Cominciamo col dire che la Zingarata non è un motoraduno, non è un evento, non è una manifestazione, ne un festival, ne un meeting!! Ma allora cos’è?? Non trovo modo migliore per definirla se non citando le parole del Perozzi [Philippe Noiret], tratte dal primo film ‘Amici Miei’:

“Questa è la zingarata: una partenza senza meta e senza scopi, un’evasione senza programmi che può durare un giorno, due o una settimana. Una volta, mi ricordo, durò venti giorni, salvo complicazioni”.

Quindi è, più che altro, uno stato d’animo, un attimo di gioia, un momento di grazia da condividere con gli altri, persone che la pensano allo stesso modo. La Zingarata vide le sue origini nel 2008 ad opera di quattro amici che avevano girato il mondo, o buona parte di esso e da allora viene riproposta ogni anno, sempre con la stessa formula: in un luogo diverso, in una data definita quasi agli ultimi giorni, a contatto con la natura e con gli unici supporti logistici rappresentati dalle provviste alimentari che ognuno porta con se e mette in condivisione con gli altri, e da una tenda e un sacco a pelo per la notte (ma c’è anche chi dorme all’addiaccio con un semplice tarp).

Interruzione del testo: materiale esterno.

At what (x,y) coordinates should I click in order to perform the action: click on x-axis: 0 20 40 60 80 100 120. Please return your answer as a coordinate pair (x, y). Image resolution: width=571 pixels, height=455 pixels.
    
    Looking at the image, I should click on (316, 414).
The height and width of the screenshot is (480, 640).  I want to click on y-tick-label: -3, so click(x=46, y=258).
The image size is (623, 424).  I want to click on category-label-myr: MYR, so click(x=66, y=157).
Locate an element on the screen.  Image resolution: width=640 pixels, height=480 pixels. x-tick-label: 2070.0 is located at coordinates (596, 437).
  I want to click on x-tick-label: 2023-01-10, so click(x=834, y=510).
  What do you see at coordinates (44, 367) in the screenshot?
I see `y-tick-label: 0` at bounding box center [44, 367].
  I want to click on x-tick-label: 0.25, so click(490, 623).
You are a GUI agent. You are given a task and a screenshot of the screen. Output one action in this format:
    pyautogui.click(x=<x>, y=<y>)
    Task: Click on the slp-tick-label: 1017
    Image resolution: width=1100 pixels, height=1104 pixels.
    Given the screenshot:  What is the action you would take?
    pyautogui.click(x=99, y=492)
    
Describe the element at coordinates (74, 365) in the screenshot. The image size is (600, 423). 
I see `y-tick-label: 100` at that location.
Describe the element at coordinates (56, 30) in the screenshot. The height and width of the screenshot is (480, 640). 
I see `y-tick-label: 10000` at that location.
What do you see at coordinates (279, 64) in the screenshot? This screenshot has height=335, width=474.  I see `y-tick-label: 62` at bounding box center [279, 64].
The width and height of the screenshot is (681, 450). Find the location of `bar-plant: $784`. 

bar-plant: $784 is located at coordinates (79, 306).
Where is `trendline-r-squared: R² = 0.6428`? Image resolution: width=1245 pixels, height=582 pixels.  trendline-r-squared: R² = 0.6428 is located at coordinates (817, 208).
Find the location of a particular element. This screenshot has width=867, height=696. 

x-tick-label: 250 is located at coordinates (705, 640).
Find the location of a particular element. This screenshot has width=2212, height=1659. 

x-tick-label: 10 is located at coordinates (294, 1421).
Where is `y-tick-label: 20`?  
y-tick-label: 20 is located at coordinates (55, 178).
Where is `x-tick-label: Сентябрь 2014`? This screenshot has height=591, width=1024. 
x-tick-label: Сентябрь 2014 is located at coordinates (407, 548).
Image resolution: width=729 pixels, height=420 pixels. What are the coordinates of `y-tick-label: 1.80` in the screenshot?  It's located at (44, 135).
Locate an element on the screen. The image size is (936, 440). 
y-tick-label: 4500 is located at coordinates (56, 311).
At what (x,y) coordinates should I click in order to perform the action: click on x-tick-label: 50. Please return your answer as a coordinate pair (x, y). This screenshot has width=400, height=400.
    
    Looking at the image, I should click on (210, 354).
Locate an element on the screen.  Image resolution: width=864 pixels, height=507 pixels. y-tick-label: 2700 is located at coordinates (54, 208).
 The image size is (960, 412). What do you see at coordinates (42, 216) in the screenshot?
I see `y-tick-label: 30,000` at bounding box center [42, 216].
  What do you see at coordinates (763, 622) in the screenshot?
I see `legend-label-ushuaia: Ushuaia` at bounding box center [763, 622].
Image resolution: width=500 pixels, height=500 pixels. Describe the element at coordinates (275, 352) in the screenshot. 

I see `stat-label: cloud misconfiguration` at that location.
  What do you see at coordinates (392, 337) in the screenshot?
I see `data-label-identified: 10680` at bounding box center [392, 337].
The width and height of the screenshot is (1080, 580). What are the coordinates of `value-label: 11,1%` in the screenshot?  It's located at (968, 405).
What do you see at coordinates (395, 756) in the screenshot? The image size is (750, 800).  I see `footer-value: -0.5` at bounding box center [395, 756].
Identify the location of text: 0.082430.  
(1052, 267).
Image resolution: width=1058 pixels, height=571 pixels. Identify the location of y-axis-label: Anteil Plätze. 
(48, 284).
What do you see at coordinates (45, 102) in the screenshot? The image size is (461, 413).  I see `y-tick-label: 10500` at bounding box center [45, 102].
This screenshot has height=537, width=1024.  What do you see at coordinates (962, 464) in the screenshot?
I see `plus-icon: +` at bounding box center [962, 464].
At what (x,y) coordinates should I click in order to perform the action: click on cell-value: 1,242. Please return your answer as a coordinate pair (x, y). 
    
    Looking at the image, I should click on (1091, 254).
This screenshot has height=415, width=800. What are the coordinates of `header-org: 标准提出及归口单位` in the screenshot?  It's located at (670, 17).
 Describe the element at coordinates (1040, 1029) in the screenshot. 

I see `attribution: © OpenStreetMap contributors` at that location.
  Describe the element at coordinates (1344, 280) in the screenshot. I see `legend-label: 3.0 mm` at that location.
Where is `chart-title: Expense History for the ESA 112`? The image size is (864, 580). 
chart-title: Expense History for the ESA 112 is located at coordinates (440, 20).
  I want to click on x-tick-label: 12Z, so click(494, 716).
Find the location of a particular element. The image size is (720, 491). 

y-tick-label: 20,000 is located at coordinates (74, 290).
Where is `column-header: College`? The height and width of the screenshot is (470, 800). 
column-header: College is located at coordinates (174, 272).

I partecipanti alla Zingarata si riconoscono, sono Cente Ciusta, individui ciovani (nell’anima più che all’anagrafe) che sanno interpretare lo spirito dell’incontro (veni, vidi e non rumpi i cugghiuni), lo sentono proprio come uno stile di vita. Nei tre giorni della sua durata si snocciolano racconti e aneddoti di viaggio da raccontare intorno al fuoco ma anche storie di vita vissuta, il tutto accompagnato da prelibatezze e specialità culinarie provenienti da varie parti d’Italia, annaffiate da diverse qualità di vini che farebbero invidia alle cantine dei migliori ristoranti. Al termine ci si saluta e ognuno riprende la sua vita, riproponendosi di vedersi l’anno successivo.

Quindi se vi sentite ciovani, se pensate di far parte della ristretta cerchia della Cente Ciusta, non prendete impegni: la Zingarata incombe!